TEXT UNDER STUDY.
Key Experimental Results

Main Results: Unsafe Response Rate (USR) Comparison

Model Method SPA-VL ↓ MM-SafetyBench SD+TYPO ↓ FigStep ↓ Suffix ↓ Unconstrained ↓
LLaVA-1.5-7B Vanilla 46.04 40.46 58.60 62.00 97.50
+ ECSO 23.40 15.89 37.40 59.00 95.00
+ ETA 16.98 15.83 7.80 22.60 22.50
+ GuardAlign 10.31 9.65 3.40 15.30 15.00
LLaMA3.2-11B Vanilla 7.17 19.17 41.60 44.00 15.00
+ GuardAlign 1.25 2.28 3.50 3.00 3.50

Ablation Study: Component Contributions

Configuration SPA-VL USR ↓ VQAv2 ↑ Note
ETA baseline 16.98 78.51 CLIP detection + safety prefix
+ OT detection (replaces CLIP) 12.45 78.85 OT improves detection accuracy
+ Attention calibration 10.31 79.21 Full GuardAlign
OT detection only ~14 ~79 OT contributes most
Attention calibration only ~13 ~79 Calibration also has independent contribution

Key Findings

  • OT vs. CLIP Detection: OT achieves clear separation between safe and unsafe samples on SPA-VL, whereas CLIP similarity scores exhibit severe overlap.
  • Attention Calibration Prevents "However" Attacks: After calibration, prefix attention remains stable across all layers, eliminating the phenomenon of the model pivoting to unsafe content after an initial refusal.
  • General Capability Improves: GuardAlign raises VQAv2 accuracy from 78.51% to 79.21% and improves performance on MME and other benchmarks — masking irrelevant patches and calibrating attention also reduce semantic noise in multimodal fusion.
  • Efficiency Advantage: Runtime overhead is minimal, as the Sinkhorn algorithm converges rapidly.

Highlights & Insights

  • A New Perspective on OT for Safety Detection: Recasting image safety detection as a distributional distance problem is more robust than per-patch cosine similarity. The transport plan inherently reveals which patches are most suspicious.
  • Discovery of Safety Prefix Attention Decay: This observation explains why simply prepending a safety prefix is insufficient — the model effectively "forgets" the safety instruction in deeper layers. Attention calibration is a lightweight and effective remedy.
  • Safety and Capability as a Positive-Sum Game: Safety defenses typically sacrifice general capability, but GuardAlign's patch masking and attention calibration simultaneously reduce multimodal fusion noise, achieving gains on both fronts.

REQUIRED WORK.
A – In the GuardAlign results text, why is the runtime overhead minimal?
B – Transcribe everything in the GuardAlign results text from "Key Findings" down to "in multimodal fusion.".
C – Write the next part of the GuardAlign results text, picking up after its last sentence.

DATA EXCERPTS.
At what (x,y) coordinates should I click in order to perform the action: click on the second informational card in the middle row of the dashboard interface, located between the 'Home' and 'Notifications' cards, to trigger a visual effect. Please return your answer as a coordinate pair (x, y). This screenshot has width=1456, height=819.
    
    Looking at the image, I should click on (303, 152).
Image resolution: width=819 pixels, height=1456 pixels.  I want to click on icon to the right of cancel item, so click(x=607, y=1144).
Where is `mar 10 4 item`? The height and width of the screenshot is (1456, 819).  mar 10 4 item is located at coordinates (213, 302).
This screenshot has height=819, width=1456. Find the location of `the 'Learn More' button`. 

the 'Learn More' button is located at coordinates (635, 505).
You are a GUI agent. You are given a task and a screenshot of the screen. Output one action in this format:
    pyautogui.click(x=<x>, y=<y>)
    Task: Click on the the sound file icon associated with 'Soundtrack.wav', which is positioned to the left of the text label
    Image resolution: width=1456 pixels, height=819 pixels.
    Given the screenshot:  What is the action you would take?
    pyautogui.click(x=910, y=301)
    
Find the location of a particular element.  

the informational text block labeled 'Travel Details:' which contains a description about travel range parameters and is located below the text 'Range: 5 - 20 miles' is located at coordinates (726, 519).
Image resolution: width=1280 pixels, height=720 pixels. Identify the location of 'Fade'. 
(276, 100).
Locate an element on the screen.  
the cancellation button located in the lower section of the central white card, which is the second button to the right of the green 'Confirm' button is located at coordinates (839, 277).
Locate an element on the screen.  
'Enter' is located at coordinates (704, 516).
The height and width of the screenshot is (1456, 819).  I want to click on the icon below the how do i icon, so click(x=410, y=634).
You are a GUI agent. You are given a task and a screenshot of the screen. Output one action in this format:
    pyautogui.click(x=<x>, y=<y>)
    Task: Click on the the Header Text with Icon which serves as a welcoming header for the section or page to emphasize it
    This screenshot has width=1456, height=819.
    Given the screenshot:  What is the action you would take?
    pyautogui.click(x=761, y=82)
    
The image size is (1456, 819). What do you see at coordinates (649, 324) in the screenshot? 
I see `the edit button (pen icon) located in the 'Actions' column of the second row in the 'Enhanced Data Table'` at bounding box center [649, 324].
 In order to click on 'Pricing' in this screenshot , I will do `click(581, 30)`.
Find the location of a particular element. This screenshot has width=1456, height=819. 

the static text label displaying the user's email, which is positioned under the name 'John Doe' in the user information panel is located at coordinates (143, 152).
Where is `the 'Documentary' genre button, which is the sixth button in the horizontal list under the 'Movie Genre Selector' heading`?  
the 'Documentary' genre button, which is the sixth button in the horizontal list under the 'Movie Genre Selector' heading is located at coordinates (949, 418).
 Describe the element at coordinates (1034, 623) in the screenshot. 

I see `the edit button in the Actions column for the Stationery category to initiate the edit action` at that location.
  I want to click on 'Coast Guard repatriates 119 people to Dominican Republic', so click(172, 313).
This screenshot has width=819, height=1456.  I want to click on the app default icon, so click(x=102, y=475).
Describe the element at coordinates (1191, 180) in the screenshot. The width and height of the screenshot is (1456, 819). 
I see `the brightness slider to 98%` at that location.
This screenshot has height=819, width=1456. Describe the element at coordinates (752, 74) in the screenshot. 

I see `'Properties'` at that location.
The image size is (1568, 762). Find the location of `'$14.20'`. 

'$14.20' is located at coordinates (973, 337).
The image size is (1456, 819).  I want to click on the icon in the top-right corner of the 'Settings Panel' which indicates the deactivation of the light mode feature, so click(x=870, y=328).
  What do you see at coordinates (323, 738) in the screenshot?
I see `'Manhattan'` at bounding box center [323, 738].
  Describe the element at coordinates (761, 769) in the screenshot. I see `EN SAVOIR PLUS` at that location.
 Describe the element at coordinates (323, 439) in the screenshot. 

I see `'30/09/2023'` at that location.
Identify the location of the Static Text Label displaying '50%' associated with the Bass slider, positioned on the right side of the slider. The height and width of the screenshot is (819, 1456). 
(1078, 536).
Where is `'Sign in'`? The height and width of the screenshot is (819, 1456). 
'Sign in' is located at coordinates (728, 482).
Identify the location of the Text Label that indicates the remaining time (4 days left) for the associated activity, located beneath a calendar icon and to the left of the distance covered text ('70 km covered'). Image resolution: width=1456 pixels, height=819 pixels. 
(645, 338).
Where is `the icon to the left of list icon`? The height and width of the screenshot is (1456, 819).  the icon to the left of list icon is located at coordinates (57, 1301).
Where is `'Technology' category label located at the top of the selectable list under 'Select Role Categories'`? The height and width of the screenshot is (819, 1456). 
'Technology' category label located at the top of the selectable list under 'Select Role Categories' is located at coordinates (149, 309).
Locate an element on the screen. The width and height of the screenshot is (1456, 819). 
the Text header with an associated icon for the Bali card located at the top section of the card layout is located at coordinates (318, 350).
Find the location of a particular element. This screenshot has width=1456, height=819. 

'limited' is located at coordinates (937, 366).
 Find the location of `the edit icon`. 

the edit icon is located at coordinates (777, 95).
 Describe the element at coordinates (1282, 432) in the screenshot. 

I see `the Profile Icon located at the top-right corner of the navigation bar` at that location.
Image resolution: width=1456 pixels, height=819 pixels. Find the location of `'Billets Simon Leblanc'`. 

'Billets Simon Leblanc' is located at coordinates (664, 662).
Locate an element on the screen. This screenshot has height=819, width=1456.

RESULTS OF THE TASKS.
A – The Sinkhorn algorithm converges rapidly.

B –
Key Findings

  • OT vs. CLIP Detection: OT achieves clear separation between safe and unsafe samples on SPA-VL, whereas CLIP similarity scores exhibit severe overlap.
  • Attention Calibration Prevents "However" Attacks: After calibration, prefix attention remains stable across all layers, eliminating the phenomenon of the model pivoting to unsafe content after an initial refusal.
  • General Capability Improves: GuardAlign raises VQAv2 accuracy from 78.51% to 79.21% and improves performance on MME and other benchmarks — masking irrelevant patches and calibrating attention also reduce semantic noise in multimodal fusion.

C –
Limitations & Future Work

  • Reliance on Predefined Unsafe Categories: A fixed list of unsafe semantic categories must be specified in advance, which may fail to generalize to novel attack types.
  • Manual Threshold Tuning: \(\tau=0.42\) is empirically determined and may require adjustment for different models or deployment scenarios.
  • Addresses Only Visual-Side Attacks: Defense against purely text-based jailbreaks relies solely on the safety prefix, with no dedicated text-side detection mechanism.
  • Future Directions: An LLM could be used to automatically generate adaptive unsafe category lists; dynamic attention calibration strength at each generation step could be integrated with reasoning-direction re-evaluation approaches such as SSAH.
  • vs. ECSO: ECSO employs CLIP detection and safety prefixes; GuardAlign improves both components (OT replacing CLIP, and attention calibration strengthening the prefix).
  • vs. ETA: ETA is the direct predecessor of GuardAlign; GuardAlign addresses ETA's two core deficiencies.
  • vs. VLGuard (Posthoc-LoRA): VLGuard requires fine-tuning, whereas GuardAlign is training-free and achieves superior general capability.

Rating

  • Novelty: ⭐⭐⭐⭐ The combination of OT-based safety detection and attention calibration is novel, though neither component is entirely unprecedented.
  • Experimental Thoroughness: ⭐⭐⭐⭐⭐ Six models evaluated across five safety benchmarks and multiple general benchmarks — highly comprehensive.
  • Writing Quality: ⭐⭐⭐⭐ Well-organized with theoretical analysis as an added strength.
  • Value: ⭐⭐⭐⭐ A practical test-time defense solution that is straightforward to deploy.